→ **APPLY WHAT YOU READ**
A – In the forum post about the shooter character, what should the shooter do when facing spirits?
B – Pick up the forum post about the shooter character from where it stops and keep writing it.
(PROVIDED TEXT)
You've missed the point.FrankTrollman wrote:That's a very funny piece of hyprbole, but the actual comparison to the Hacker is the "physical" character, who "physically sneaks", "physically talks", "physically picks locks", and "physically fights". And we know that isn't to narrow of a shtick, because even in most D&D campaigns that is 100% of what every character does, because interaction with the Astral and Ethereal planes in D&D is actually pretty rare.K wrote:Let's ignore the hacker for a moment and take the shooter. He has the following situations:
Resident Evil-like assault on The Hive where the Red Queen is turning on crazy laser traps?
I shoot the traps, possibly with a silencer if we need stealth.
Spirit or critter or mage assault?
I shoot them, possibly with oricalchum bullets.
Shoot-out?
Did I mention I shoot?
-Username17
The correct answer for the "shooter" is supposed to be:
Inception ---> play the Face, a support role in mind-hacking.
Red Queen traps--->use stats and skills to avoid traps so they can be turned off from the access panel nearby.
Spirits----> tie up the spirit in melee so the mage can kill it.
Shooting ----> shoot!
Doing one thing as a solution to all problems makes a character and game as boring as shit, and it threatens to make adventures monotonous. Having various things to do means you can balance them against each other and you don't get tired of your character.
(End PROVIDED TEXT)
(EXERCISE DATA)
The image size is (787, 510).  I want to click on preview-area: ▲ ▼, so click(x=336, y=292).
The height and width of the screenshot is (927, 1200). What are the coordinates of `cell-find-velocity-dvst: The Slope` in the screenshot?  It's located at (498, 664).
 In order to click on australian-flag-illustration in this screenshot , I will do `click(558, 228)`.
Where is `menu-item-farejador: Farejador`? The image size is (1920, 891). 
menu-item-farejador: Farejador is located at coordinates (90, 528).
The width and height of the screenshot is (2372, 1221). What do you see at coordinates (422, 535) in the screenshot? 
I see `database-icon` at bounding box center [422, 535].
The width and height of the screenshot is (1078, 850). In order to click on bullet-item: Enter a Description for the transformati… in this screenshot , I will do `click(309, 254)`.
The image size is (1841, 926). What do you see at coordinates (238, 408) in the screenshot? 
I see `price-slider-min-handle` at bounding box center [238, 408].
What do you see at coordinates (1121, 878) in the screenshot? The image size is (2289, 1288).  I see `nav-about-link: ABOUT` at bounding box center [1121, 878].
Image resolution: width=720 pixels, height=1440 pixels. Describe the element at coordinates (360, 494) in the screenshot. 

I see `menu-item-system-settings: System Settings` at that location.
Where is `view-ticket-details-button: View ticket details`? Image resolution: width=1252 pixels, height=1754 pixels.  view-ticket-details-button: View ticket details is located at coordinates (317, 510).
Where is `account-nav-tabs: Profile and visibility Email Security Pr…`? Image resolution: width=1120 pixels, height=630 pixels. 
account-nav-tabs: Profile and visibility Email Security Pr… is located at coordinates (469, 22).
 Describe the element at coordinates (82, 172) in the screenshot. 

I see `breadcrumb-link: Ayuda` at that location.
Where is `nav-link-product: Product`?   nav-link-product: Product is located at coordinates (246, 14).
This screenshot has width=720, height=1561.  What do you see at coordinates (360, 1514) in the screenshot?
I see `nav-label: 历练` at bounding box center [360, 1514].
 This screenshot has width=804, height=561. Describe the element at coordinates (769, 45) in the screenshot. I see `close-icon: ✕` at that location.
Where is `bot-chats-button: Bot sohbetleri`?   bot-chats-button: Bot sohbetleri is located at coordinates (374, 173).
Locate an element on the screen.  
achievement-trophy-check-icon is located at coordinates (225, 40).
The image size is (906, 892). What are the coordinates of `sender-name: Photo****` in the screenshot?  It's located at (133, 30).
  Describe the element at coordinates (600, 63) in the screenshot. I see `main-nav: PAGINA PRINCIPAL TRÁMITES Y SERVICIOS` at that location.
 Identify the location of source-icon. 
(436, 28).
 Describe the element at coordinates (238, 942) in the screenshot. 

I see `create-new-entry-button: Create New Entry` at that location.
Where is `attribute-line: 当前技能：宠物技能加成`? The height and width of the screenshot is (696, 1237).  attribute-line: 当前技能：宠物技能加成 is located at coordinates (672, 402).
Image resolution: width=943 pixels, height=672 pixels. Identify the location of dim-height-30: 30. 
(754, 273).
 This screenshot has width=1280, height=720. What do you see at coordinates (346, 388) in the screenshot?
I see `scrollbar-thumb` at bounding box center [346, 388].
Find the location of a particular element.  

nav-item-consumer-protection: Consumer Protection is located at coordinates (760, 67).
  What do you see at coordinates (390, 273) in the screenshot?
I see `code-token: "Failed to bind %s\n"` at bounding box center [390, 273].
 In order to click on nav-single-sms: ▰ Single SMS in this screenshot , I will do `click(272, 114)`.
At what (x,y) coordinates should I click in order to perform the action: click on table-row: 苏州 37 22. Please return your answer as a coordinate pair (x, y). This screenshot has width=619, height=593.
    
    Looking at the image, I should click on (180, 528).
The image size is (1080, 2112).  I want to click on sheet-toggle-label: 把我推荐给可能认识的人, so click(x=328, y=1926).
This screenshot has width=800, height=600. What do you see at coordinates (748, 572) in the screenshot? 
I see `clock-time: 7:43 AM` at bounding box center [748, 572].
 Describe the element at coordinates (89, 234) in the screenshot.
(End EXERCISE DATA)
→ **ANSWERS IN ORDER**
A – Tie up the spirit in melee so the mage can kill it.

B –
Magic doesn't suffer from this problem because mages are allowed wild shifts in problem-solving flavor with no explanation. Hacking does suffer because people are only going to accept a thin margin of things that hacking with do like "f-ing with minds or f-ing with machines."
They will accept hackers with larger skill-sets so that hacker riggers, hacker shamans, and hacker infiltrators will all have other solutions to problems. I mean, I don't really understand why "shoot with a gun" in an unacceptable thing for a hacker to do in combat since it adds some variety to the character. Heck, even hackers in Tron are allowed to be good with motorcycles.
You can then do cool lines like:
Guy: "Where did you learn to shoot like that? In the Army?"
Hacker: "Playstation."
Otherwise, your hacker is basically going to always sit around and his answer to every problem is "I hax it."
By the same token, mages shouldn't be able to sit around and say "I magic it."